#### Exercise aim
The goal is an unaltered copy of the records below, minus any images.
※ ※ ※
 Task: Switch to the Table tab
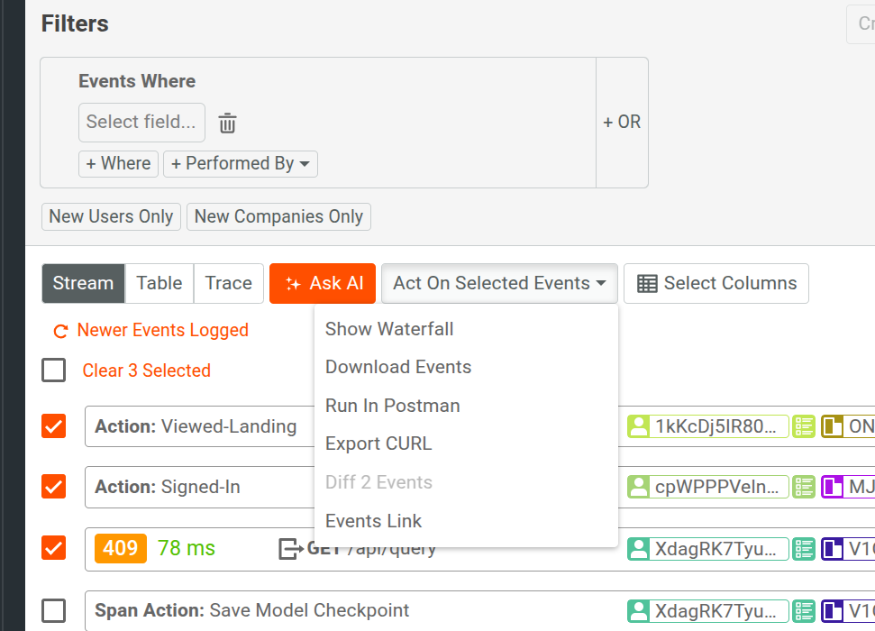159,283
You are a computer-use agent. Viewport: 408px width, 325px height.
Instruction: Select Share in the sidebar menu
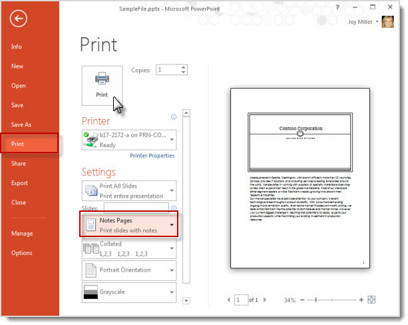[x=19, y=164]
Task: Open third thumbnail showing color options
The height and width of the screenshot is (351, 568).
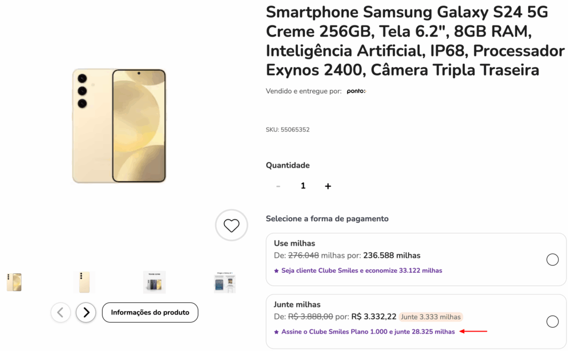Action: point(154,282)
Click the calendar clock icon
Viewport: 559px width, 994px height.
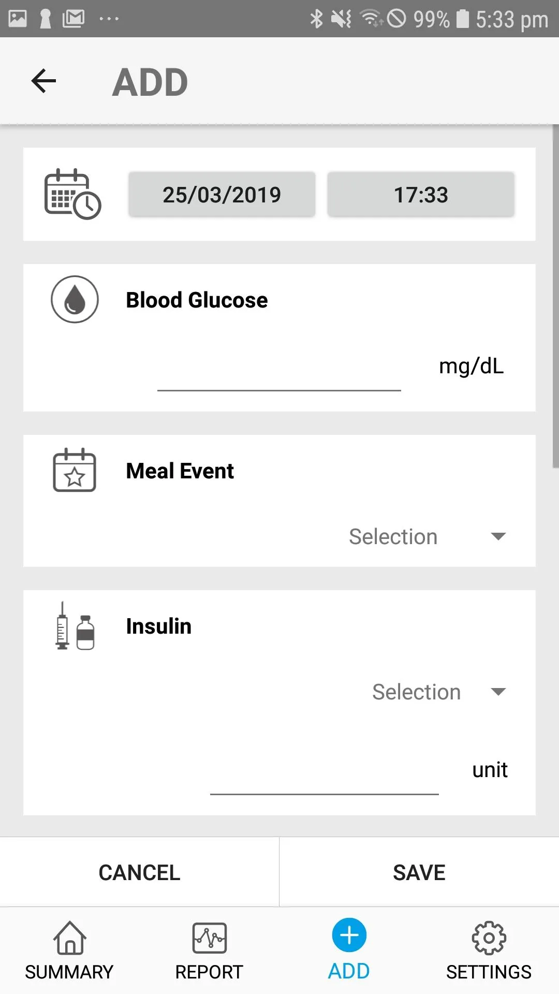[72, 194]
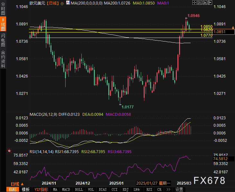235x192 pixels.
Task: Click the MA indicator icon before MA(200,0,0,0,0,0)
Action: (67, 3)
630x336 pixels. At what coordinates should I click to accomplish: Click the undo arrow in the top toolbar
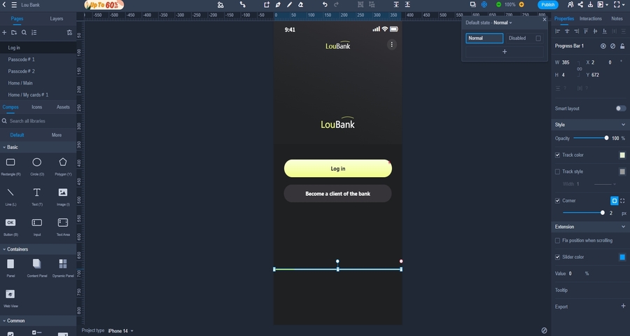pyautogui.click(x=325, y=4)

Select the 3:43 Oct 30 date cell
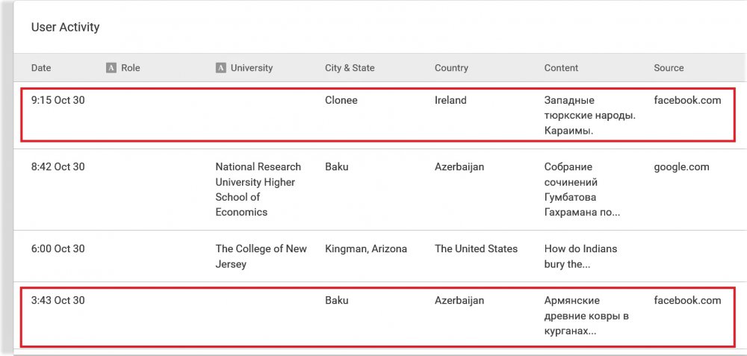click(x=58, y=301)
※ ※ ※
#### Solution below
 Task: Switch to the Table tab
159,283
You are a computer-use agent. Viewport: 408px width, 325px height.
Instruction: Select Share in the sidebar menu
[x=19, y=164]
Task: Open third thumbnail showing color options
The height and width of the screenshot is (351, 568).
Action: point(154,282)
Click the calendar clock icon
Viewport: 559px width, 994px height.
[72, 194]
235x192 pixels.
Task: Click the MA indicator icon before MA(200,0,0,0,0,0)
Action: (67, 3)
630x336 pixels. At what coordinates should I click to accomplish: Click the undo arrow in the top toolbar
pyautogui.click(x=325, y=4)

Select the 3:43 Oct 30 date cell
click(x=58, y=301)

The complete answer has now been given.